Instagram’s parent company dismissed a report on Thursday that concluded the social media platform regularly recommends sexual videos to teenage girls’ accounts, arguing it does not reflect “reality.”
Tests carried out by Wall Street Journal and an academic researcher discovered over seven months that accounts of users as young as 13 almost immediately received raunchy content on Instagram Reels.
When teen accounts showed interest in raunchy videos, even racier content was recommended, including from adult sexual content creators.
Internal tests and an analysis previously carried out by Meta, the parent company of Instagram and Facebook, produced similar results, according to the Journal.
Meta spokesman Andy Stone said in a statement that the tests conducted by the Journal were an “artificial experiment” and suggested it “does not match the reality of how teens use Instagram.”

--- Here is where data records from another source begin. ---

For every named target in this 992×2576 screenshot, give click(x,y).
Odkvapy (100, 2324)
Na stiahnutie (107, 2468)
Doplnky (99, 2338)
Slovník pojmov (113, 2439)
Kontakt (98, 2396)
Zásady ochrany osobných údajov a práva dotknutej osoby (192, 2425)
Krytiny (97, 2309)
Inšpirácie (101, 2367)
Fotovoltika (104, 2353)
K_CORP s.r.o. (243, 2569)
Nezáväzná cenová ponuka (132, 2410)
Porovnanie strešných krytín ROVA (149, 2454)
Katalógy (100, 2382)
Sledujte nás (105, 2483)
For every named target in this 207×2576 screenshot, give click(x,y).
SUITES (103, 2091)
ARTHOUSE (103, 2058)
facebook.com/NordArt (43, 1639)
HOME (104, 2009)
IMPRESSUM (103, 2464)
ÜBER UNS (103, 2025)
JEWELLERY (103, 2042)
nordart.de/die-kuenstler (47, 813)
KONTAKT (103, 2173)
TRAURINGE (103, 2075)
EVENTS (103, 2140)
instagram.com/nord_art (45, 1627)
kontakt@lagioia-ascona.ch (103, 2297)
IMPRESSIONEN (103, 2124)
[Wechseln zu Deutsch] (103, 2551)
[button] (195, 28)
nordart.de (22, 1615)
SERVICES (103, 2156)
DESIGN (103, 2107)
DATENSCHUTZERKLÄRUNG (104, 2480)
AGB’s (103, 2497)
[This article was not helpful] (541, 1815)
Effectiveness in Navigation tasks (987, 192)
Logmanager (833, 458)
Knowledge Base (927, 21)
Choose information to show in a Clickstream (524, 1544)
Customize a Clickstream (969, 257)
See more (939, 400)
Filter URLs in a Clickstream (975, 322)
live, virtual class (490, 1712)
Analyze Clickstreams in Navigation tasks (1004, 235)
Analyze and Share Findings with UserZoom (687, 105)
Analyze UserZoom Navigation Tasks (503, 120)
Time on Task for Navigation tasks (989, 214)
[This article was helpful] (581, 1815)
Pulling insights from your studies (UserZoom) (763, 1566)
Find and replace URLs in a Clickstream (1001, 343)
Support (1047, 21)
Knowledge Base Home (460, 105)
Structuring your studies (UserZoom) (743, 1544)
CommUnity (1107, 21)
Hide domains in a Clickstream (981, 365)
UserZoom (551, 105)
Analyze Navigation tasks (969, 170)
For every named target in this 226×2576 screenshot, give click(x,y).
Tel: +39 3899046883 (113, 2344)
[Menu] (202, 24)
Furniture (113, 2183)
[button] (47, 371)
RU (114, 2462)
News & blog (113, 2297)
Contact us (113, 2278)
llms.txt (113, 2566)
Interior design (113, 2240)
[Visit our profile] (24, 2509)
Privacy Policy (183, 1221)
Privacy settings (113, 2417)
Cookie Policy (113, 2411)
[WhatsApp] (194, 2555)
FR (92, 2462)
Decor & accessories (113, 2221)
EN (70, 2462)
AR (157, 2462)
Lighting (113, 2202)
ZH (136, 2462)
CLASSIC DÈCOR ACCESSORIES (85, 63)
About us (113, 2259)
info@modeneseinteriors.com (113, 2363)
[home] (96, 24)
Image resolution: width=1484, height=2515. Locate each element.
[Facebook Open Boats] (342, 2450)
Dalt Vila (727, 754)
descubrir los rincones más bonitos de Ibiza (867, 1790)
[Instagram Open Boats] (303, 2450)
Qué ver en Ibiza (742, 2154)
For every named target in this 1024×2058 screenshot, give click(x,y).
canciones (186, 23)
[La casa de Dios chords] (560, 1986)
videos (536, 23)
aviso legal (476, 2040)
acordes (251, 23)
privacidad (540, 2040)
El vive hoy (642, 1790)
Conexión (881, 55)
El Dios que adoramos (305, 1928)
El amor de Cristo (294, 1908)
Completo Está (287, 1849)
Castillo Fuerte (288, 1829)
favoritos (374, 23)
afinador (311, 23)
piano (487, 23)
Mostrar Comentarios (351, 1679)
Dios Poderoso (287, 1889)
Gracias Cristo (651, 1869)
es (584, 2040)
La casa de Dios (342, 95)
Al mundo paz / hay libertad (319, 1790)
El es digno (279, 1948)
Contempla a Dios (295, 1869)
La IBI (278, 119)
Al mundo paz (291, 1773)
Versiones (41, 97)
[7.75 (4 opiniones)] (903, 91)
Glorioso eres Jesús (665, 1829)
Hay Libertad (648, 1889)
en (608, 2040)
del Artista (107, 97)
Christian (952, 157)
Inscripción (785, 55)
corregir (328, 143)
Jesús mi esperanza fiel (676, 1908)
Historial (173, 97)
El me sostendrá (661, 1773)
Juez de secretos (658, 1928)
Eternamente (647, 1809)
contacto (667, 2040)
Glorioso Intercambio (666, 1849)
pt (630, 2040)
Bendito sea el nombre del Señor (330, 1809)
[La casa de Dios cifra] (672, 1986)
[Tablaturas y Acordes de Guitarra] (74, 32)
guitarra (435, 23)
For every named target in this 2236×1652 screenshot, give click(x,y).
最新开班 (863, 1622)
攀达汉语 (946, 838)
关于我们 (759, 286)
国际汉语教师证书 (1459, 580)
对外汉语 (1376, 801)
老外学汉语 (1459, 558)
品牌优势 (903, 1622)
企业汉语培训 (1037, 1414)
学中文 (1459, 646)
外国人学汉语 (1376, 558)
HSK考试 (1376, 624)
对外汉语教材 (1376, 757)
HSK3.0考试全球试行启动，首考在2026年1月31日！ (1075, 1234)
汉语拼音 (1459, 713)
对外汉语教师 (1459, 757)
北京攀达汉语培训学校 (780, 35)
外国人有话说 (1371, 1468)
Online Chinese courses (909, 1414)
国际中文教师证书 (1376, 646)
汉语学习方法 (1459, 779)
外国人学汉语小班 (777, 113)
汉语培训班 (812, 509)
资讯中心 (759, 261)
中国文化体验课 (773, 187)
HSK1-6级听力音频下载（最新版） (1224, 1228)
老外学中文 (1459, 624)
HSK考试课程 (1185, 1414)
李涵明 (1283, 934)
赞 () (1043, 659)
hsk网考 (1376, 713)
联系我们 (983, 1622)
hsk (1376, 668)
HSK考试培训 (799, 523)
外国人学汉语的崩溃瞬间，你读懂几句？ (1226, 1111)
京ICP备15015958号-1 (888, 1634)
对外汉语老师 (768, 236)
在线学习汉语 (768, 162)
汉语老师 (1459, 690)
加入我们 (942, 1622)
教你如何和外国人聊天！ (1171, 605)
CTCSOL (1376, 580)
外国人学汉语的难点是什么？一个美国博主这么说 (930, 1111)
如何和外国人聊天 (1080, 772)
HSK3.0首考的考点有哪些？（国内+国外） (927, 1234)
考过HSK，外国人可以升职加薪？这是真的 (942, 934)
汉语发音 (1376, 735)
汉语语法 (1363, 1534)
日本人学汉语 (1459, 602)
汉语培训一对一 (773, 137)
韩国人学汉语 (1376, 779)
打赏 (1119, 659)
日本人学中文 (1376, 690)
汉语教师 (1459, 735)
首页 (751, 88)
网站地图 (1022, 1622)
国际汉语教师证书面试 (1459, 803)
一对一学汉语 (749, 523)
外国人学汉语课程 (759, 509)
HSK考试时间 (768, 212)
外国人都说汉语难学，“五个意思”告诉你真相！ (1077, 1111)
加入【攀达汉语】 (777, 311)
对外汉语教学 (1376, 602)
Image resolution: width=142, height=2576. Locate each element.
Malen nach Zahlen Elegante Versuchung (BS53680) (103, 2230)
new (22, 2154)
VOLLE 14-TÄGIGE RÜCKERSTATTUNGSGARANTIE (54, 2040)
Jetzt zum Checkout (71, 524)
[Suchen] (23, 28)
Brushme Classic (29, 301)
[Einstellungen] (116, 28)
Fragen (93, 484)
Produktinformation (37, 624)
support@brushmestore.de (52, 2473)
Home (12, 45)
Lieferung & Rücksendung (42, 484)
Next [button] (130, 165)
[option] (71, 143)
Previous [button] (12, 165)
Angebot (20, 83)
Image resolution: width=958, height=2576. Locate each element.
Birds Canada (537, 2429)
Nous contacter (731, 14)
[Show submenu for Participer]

“We are committed to constantly improving and have dedicated teams focused on helping ensure teens see age-appropriate content on Instagram, including when they first join the platform,” said Stone.
“As part of our long-standing work on youth issues, we have established an effort to further reduce the volume of sensitive content that teens can see on Instagram and have significantly reduced these numbers in recent months,” he added.
Meta announced in January that it was changing its approach to teen accounts, automatically placing them on the most restrictive content control settings and hiding age-inappropriate content.